Describing all three Bills giving effect to agreements in the National Economic Development and Labour Council (Nedlac) as ‘progressive policy tools’ for eventually guaranteeing ‘a living wage for working people’, the two statements tend to suggest that the department sees the process entailed as a long ‘journey’. With the end objective in mind, the proposed new legislation simply seeks to lay the necessary foundations for ‘addressing wage inequalities’ and ‘strengthening collective bargaining’ over time. These issues will be unpacked during ‘workers month’ at imbizos in each province, which will also ‘discuss’ provisions in the Labour Relations Amendment Bill aimed at facilitating labour market stability by discouraging ‘often long, protracted and violent strikes’.

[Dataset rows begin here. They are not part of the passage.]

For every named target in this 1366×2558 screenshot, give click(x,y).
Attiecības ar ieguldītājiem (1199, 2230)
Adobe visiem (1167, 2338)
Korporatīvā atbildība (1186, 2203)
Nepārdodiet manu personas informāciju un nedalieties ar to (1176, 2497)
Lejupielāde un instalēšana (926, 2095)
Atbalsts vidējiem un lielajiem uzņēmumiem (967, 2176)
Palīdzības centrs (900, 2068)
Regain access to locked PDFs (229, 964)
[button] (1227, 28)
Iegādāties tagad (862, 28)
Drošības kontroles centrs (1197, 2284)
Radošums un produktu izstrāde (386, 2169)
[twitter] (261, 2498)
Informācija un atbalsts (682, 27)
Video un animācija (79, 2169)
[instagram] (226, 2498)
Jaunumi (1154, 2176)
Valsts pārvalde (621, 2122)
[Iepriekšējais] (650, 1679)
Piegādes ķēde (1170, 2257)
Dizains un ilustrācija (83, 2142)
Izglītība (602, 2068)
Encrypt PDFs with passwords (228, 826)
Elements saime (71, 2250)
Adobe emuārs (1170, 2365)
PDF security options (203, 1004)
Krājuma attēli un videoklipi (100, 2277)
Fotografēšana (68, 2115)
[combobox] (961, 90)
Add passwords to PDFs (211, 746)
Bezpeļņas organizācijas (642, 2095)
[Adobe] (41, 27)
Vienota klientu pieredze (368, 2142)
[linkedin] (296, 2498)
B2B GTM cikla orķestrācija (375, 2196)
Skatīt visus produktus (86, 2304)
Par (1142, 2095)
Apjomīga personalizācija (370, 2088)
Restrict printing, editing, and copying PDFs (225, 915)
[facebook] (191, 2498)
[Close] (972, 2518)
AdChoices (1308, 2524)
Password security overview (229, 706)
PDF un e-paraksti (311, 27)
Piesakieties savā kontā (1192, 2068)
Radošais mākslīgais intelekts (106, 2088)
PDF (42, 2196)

Meanwhile, on Tuesday the National Assembly’s Labour Committee will hear ‘extended oral presentations’ on the Bills that could well include input from the South African Federation of Trade Unions (Saftu). As Legalbrief Today has already reported, the powerful new labour federation submitted written comments on the proposed new statues only this week (Polity) – well after the deadline. Since then, two days of public hearings have come and gone. Yesterday, marching on Parliament to call for ‘a living wage’, Saftu members threatened to ‘celebrate’ the federation’s first anniversary by making SA ‘ungovernable’ unless the national minimum wage in its current format is scrapped and ‘fair labour laws’ introduced (Mail & Guardian). A decision on Saftu’s application for Nedlac membership has yet to be announced.